■ Supplied data ■
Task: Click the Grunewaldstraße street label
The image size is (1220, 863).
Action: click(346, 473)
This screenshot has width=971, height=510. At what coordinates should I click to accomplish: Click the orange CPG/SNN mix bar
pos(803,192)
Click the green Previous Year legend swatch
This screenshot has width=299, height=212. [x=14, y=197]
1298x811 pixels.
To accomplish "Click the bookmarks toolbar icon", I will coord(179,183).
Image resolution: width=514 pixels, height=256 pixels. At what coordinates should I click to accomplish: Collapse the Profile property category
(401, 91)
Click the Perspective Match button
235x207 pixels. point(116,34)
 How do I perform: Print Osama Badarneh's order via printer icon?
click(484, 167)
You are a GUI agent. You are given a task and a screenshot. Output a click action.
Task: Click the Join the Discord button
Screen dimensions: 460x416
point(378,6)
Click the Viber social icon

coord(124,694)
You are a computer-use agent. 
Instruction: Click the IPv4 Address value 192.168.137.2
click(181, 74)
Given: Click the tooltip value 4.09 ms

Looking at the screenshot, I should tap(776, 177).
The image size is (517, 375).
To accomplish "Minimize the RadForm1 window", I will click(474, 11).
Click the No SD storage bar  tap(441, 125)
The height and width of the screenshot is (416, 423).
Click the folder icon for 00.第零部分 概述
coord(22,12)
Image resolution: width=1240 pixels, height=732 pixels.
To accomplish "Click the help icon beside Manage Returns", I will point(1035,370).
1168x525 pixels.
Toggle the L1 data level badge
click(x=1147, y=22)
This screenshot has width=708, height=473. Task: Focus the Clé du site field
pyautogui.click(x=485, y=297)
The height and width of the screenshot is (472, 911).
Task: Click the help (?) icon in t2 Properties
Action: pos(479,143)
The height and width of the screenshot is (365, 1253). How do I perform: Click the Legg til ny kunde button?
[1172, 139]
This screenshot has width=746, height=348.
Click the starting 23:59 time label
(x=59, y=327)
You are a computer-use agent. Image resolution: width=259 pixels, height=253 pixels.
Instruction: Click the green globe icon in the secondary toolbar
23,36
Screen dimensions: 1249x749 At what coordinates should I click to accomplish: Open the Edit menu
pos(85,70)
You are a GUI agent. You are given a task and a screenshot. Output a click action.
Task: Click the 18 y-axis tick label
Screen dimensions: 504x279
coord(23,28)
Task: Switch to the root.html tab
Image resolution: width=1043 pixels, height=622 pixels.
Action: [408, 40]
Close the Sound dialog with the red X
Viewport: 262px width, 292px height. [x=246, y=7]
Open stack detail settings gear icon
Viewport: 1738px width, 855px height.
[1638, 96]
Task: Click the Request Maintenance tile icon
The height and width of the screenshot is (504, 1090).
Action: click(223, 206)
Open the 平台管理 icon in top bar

■ Instruction ■
Render the lines from the start of the records up to and including the line with "This screenshot has width=299, height=212." as a JSON list of strings, one string per line, skipping blank lines.

■ Answer to this exercise ■
[
  "Task: Click the Grunewaldstraße street label",
  "The image size is (1220, 863).",
  "Action: click(346, 473)",
  "This screenshot has width=971, height=510. At what coordinates should I click to accomplish: Click the orange CPG/SNN mix bar",
  "pos(803,192)",
  "Click the green Previous Year legend swatch",
  "This screenshot has width=299, height=212. [x=14, y=197]"
]